B.A. 2009, UW English/Creative Writing
Current M.F.A. Student at University of Iowa Writer's Workshop
My time in the English Honors program was the perfect cap to my UW experience. The English Department was a warm and welcoming place from the very first moment I arrived, as a bright-eyed and bushy-tailed transfer student, but I'd always wished I could spend longer with each class--with the community I'd worked to build with my classmates, and the discussion we'd begun.

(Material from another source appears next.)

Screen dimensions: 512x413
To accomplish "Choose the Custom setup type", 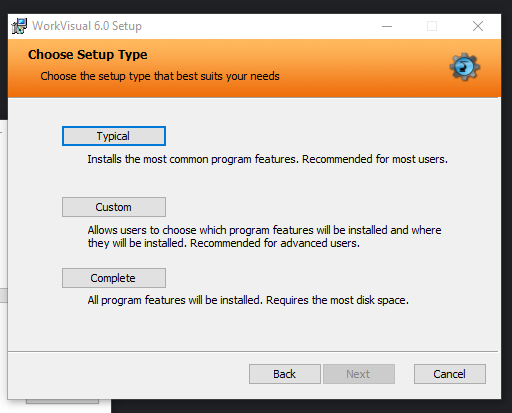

In the Honors program, I didn't have to leave that community behind at the end of each quarter. We were given the chance to work for a year with the same classmates, while we delved into the complexities and nuances of the discipline. Our classes were both challenging and captivating, demanding professional work while ensuring that we never lost our delight in literature or the writing process. Our professors were kind, generous with their time and their assistance, and willing to go above and beyond to make sure each student got the most he or she could out of the class. My fellow Honors students were smart, considerate, and thoroughly invested. They were exactly the support network I needed--I finished my degree feeling energized, completely prepared for the challenges of my chosen graduate program.
Now, I'm about to complete my M.F.A. in Creative Writing at another fine institution, where I've had the opportunity to teach undergraduate Creative Writing courses for the past year. Teaching has made me reflect more closely on my time as an undergraduate. I look for inspiration from the professors and courses that most influenced me, and I've tried to recreate as much as I can of the UW Honors program in my own classroom. I want my students to feel the reassuring presence of academic and social community, encounter challenging assignments that build toward a worthwhile and tangible goal, and know that every student is invested in a thoughtful discussion. Participating in Honors has certainly made me a better graduate student, and a better teacher. The English Honors program's combination of academic rigor and social support was the ideal way to end my undergraduate education, and to prepare myself for my future.